Judlau Contracting and TC Electric had already been contracted to carry out the original $477 million contract. Now, the MTA will have to vet and approve the new plan with hopes of still starting working in April.
According to Smyth, a cost has yet to be worked out for the new plan. He said, “There is a drastic reduction in the ʻnon value added scopeʼ, but opening and closing is presumptively a less efficient way of conducting a demolition/construction project. I think most expect it to be cheaper given the massive reduction in ʻnon value added scope”, but that may be somewhat offset, by the disruptive start-stop nature of the schedule.”

For those in commercial real estate, the prospect of foregoing a total shutdown of the Brooklyn bound L train also represents a brighter future for business, even if uncertainty over the new proposal still looms large.

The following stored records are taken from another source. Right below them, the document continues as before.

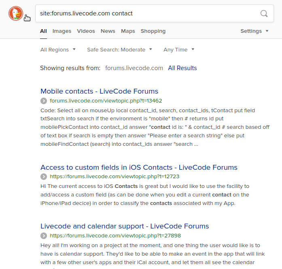
Task: Click the DuckDuckGo duck logo
Action: click(15, 13)
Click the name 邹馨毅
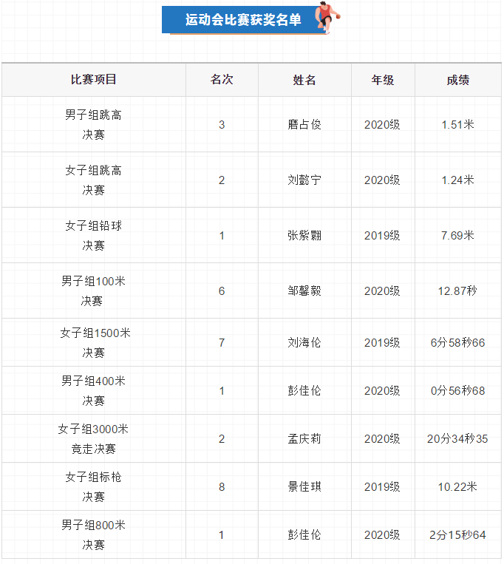Screen dimensions: 504x564 tap(304, 291)
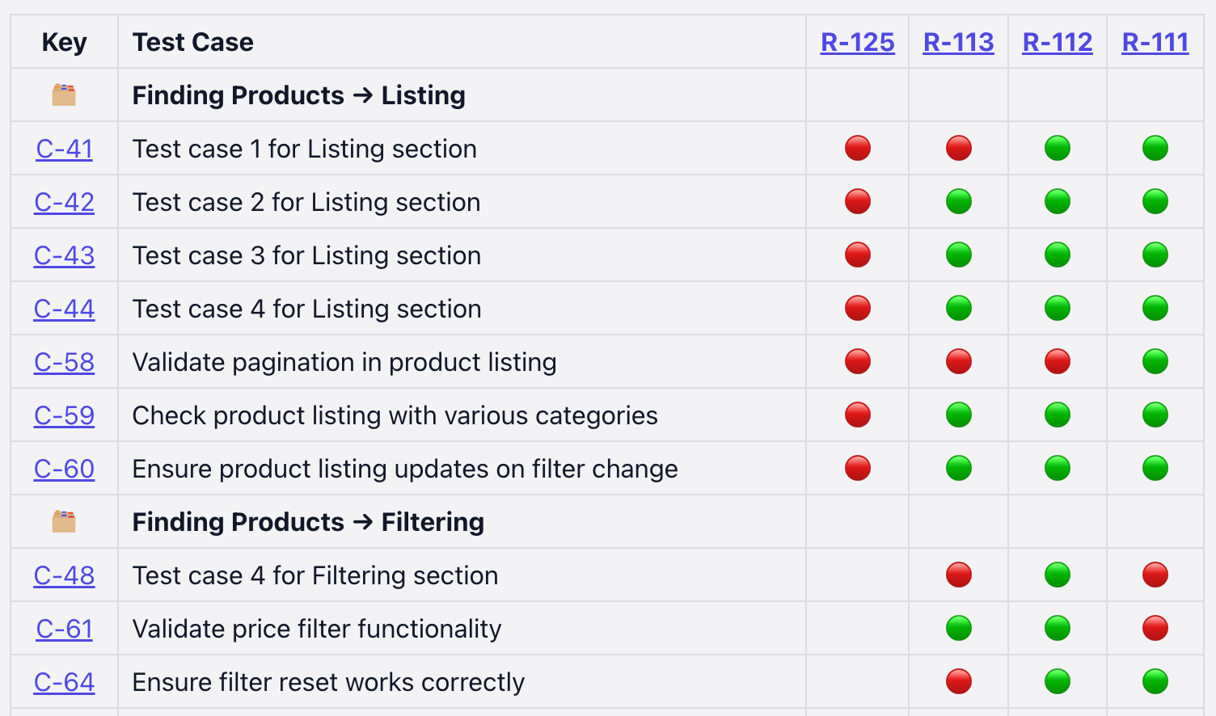Click green status dot for C-60 under R-111

pyautogui.click(x=1155, y=469)
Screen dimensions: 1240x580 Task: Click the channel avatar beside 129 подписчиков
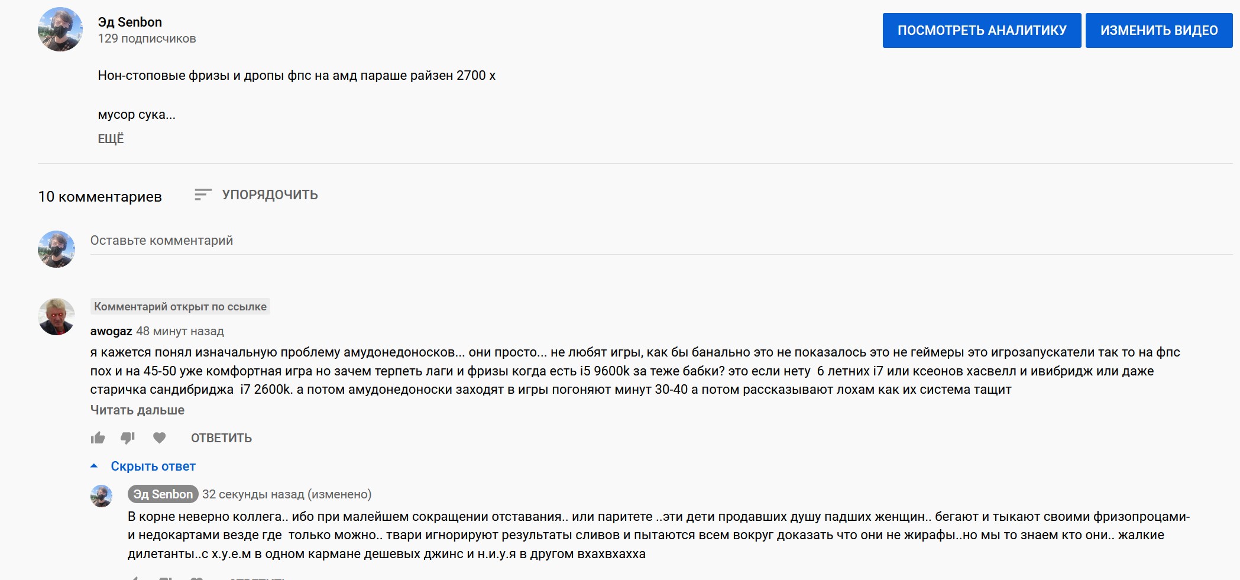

“Although we’re thrilled and we are breathing a sigh of relief, the new plan hasn’t been fully vetted and we only have the governor’s announcement and the limited information from the MTA,” said Chris Tepper, a Senior Project Manager at the Hudson Companies. “We’ll all feel 100 percent more comfortable when those plans are fully clarified with the nights and weekends.”

Nonetheless, according to Tepper, who is overseeing a mixed-use office project in East Williamsburg called The Breeze, Hudson Companies, which was braced for a full shutdown after signing onto build the 100,000 s/f development before the announcement that the train would stop running, qualifies the alternative as a win for The Breeze and buildings of its kind.

Experts toured the tunnel ahead of devising the new plan

“To some extent this is just gravy for us,” he said. “It feels like we get to have our cake and eat it too.”

Others, like Aleksandra Scepanovic, managing director of Ideal Properties Group, say the biggest relief in finalizing a plan would be getting rid of the uncertainty that has shrouded the project since its announcement.

“If you think about it, there were so many alternatives brought to the table; from shuttle buses to the bikes, aerial gondolas, the East River skyway, inflatable tunnels, electric scooters, buses, luxury commuter vans…
“There was just a soup of ideas that happened after the shutdown. For all these years, local businesses have been going back and forth on what is going to happen and they had been living in that uncertain world for a while,” she said.

Scepanovic, who said that she has yet to witness any of the portended ill-effects of the train’s shutdown, said that she’s confident that the city won’t leave her borough blowing in the wind.

“In my mind, as long as I don’t have to go from one side of the river to another in a floating inflatable tunne, I think that everything else is a possibility,” she said.

“It doesn’t seem like the city was ready to drop the ball and leave [Williamsburg] desolate or off the map.”